**Data shown:**

<<<<

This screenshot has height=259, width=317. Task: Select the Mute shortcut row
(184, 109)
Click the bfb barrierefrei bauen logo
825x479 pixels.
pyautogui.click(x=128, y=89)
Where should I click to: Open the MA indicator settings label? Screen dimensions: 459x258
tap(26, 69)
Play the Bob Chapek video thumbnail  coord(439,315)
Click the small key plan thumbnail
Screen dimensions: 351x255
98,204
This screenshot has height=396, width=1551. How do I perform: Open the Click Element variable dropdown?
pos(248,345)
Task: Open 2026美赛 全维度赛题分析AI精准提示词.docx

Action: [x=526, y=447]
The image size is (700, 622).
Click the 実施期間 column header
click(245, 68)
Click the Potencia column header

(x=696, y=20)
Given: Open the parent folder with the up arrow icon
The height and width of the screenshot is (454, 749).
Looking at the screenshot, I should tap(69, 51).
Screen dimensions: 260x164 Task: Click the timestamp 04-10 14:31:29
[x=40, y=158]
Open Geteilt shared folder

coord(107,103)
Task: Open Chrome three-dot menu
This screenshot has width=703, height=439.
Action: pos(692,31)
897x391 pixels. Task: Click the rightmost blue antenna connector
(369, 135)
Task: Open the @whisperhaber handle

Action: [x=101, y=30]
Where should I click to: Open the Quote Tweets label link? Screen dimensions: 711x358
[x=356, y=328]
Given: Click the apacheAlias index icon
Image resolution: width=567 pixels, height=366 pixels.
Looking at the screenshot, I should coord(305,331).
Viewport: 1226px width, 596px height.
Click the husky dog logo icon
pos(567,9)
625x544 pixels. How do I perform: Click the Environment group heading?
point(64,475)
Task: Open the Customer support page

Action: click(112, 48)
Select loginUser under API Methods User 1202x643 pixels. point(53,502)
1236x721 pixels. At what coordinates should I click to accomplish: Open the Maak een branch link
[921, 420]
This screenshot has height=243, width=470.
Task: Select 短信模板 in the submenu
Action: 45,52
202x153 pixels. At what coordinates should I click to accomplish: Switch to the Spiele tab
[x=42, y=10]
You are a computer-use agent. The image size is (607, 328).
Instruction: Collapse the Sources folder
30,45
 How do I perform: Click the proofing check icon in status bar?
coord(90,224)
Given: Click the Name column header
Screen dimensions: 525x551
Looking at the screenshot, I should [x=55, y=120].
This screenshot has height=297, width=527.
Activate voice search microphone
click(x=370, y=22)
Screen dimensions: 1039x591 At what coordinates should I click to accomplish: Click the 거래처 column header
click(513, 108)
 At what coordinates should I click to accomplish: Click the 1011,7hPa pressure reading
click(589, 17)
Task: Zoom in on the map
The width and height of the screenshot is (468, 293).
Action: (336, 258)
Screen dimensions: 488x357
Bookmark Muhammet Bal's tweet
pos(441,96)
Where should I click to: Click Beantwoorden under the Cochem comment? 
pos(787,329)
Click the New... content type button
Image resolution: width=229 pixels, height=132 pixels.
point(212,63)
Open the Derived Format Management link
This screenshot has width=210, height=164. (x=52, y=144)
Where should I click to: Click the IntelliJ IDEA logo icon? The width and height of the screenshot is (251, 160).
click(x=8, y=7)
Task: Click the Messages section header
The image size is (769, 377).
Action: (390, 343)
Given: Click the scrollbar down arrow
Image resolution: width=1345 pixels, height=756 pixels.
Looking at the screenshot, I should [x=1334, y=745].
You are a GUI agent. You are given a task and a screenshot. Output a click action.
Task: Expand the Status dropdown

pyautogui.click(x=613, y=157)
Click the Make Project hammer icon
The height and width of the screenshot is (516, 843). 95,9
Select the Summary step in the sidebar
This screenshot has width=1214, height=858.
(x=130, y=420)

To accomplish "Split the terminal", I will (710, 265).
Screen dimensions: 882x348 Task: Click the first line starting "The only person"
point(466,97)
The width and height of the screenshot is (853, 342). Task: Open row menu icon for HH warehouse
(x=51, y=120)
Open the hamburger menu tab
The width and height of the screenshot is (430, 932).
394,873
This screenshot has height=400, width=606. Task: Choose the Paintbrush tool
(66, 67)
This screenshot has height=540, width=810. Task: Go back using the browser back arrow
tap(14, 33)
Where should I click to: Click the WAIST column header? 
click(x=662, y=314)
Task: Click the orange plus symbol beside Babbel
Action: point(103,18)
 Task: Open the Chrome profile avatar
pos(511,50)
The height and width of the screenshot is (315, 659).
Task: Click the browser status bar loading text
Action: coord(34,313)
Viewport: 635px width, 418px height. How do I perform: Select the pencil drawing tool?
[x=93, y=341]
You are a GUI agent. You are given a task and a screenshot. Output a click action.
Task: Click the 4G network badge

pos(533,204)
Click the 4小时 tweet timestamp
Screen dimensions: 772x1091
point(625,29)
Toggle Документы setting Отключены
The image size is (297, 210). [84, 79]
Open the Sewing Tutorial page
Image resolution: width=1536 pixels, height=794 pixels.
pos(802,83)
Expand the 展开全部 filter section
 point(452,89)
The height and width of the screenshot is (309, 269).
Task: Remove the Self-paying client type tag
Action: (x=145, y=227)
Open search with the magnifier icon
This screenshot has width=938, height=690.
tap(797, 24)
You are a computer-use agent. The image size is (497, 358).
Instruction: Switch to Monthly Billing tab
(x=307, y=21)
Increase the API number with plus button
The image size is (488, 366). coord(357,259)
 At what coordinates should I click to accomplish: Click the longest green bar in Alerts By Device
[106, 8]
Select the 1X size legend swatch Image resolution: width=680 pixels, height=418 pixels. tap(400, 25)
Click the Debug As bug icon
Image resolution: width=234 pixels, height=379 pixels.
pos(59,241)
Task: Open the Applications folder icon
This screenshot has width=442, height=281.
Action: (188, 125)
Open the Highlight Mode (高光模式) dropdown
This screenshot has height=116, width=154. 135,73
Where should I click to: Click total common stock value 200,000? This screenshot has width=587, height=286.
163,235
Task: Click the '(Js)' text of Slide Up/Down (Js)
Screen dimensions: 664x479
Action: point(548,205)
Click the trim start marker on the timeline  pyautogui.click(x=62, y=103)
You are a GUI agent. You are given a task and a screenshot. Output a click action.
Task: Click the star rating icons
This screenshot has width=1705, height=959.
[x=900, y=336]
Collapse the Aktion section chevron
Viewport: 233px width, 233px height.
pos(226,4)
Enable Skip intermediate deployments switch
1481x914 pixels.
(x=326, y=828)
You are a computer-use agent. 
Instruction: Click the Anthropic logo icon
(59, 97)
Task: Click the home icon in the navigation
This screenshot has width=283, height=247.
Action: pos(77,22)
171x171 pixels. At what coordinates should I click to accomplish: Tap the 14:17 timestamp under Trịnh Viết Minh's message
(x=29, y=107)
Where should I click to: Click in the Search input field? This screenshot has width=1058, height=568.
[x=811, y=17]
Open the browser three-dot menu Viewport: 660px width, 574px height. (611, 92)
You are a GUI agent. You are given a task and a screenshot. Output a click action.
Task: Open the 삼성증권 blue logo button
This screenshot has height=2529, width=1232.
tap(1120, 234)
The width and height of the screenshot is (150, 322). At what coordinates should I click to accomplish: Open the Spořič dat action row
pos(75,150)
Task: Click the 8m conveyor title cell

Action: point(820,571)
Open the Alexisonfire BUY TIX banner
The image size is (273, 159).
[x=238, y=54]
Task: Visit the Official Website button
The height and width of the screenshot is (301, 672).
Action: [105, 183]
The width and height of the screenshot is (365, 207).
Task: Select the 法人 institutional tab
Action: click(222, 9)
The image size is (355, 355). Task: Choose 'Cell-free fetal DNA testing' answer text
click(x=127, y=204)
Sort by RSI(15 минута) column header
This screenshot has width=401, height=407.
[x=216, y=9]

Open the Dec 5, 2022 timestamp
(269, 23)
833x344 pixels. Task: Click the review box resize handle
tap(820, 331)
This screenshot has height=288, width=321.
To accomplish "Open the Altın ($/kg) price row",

>>>>

**Exercise prompt:**
Look for the string "computer" in the entries above. Copy every line that has it.

**Response area:**
You are a computer-use agent. The image size is (607, 328).
You are a computer-use agent. The image size is (497, 358).
You are a computer-use agent. 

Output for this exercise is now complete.